_D5C5045brianby Brian Clarey

My thoughts drift southward this week, down from the hills and across the flats to the steamy funk of New Orleans and a bar I once knew as intimately as I’ve ever known anything.

Igor’s, the 24-hour bar, game room, Laundromat and grill at the corner of St. Charles and Jackson turns 40 this week — just a few years younger than I am, if truth be told.

But I was young when I first started at Igor’s, just 24 years old on my first night working the graveyard shift. I remember it well: As the morning sun broke through the oaken boughs along the avenue, I watched a woman spontaneously perform a filthy parlor trick with a beer bottle. Indeed, I will quite likely never be able to forget my baptism into the pre-dawn world of the greatest dive bar on the planet.

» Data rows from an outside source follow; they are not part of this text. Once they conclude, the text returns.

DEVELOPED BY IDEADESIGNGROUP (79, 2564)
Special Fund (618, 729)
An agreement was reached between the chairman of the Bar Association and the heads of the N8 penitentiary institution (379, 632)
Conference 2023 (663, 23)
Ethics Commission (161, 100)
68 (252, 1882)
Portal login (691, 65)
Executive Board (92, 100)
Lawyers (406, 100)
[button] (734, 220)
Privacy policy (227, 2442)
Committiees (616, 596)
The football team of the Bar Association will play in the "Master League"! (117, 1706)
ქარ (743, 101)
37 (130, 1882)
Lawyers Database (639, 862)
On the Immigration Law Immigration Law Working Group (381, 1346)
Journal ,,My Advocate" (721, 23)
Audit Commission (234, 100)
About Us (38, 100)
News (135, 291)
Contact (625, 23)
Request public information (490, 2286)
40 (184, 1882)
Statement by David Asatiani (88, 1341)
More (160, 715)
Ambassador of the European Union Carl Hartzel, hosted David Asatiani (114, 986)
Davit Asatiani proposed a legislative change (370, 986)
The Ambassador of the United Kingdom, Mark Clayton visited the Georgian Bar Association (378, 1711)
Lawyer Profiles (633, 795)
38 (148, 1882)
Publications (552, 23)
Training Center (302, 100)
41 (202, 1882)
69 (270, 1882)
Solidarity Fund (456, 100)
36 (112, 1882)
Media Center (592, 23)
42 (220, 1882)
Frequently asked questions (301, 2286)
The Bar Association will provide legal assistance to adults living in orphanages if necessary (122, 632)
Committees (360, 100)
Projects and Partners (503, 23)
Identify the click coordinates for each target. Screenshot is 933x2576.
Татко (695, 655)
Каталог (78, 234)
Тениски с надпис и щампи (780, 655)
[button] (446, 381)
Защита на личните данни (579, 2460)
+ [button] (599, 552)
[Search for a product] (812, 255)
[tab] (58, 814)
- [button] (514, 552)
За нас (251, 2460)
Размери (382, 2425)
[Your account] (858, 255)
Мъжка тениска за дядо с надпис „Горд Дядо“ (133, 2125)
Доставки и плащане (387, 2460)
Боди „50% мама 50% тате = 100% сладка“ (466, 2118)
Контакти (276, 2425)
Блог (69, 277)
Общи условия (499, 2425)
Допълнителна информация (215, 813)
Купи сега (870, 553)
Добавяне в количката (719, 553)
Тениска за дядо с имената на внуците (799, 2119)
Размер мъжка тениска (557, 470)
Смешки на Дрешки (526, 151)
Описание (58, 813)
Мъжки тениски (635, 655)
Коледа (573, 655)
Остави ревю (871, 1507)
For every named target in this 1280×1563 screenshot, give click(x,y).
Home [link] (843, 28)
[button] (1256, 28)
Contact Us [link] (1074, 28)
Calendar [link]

I gave five years of service there on the corner, slinging drinks with the likes of Big Tiny, Goldie, and the Mad Aussie to an indelible cast of barflies: Old Rick, Gay Ray, One-Eyed Joe and others with less colorful names. I was there for every Mardi Gras, every Jazz Fest, every Super Bowl and week-long Halloween, stitched together by moments both incredible and mundane.

Most of the stories I tell from that time in my life sound made up.

I was there to see Big Tiny shave everyone’s head, the night Augie took the box-cutter to Jerry’s face, when it started to rain on the pool tables in the back room.

I learned half of what I know at that ridiculous, beautiful place, and it forever changed my life.

I was working at Igor’s when my journalism career started to get traction. And I met my wife there, by the grill, over a cup of homemade tartar sauce.

Crazy, right? Don’t tell the kids.

At that time, Igor’s had never closed. Not once. There weren’t even locks on the doors. Only Katrina managed to bring the place to a halt, and then only for a few days.

It’s a tough little bastard of a bar, not unlike Igor himself — yes, there really is an Igor. And I owe him much.

I won’t be there on Monday night in New Orleans. Probably not. But the pull of that place, very close to my own center of gravity, remains strong.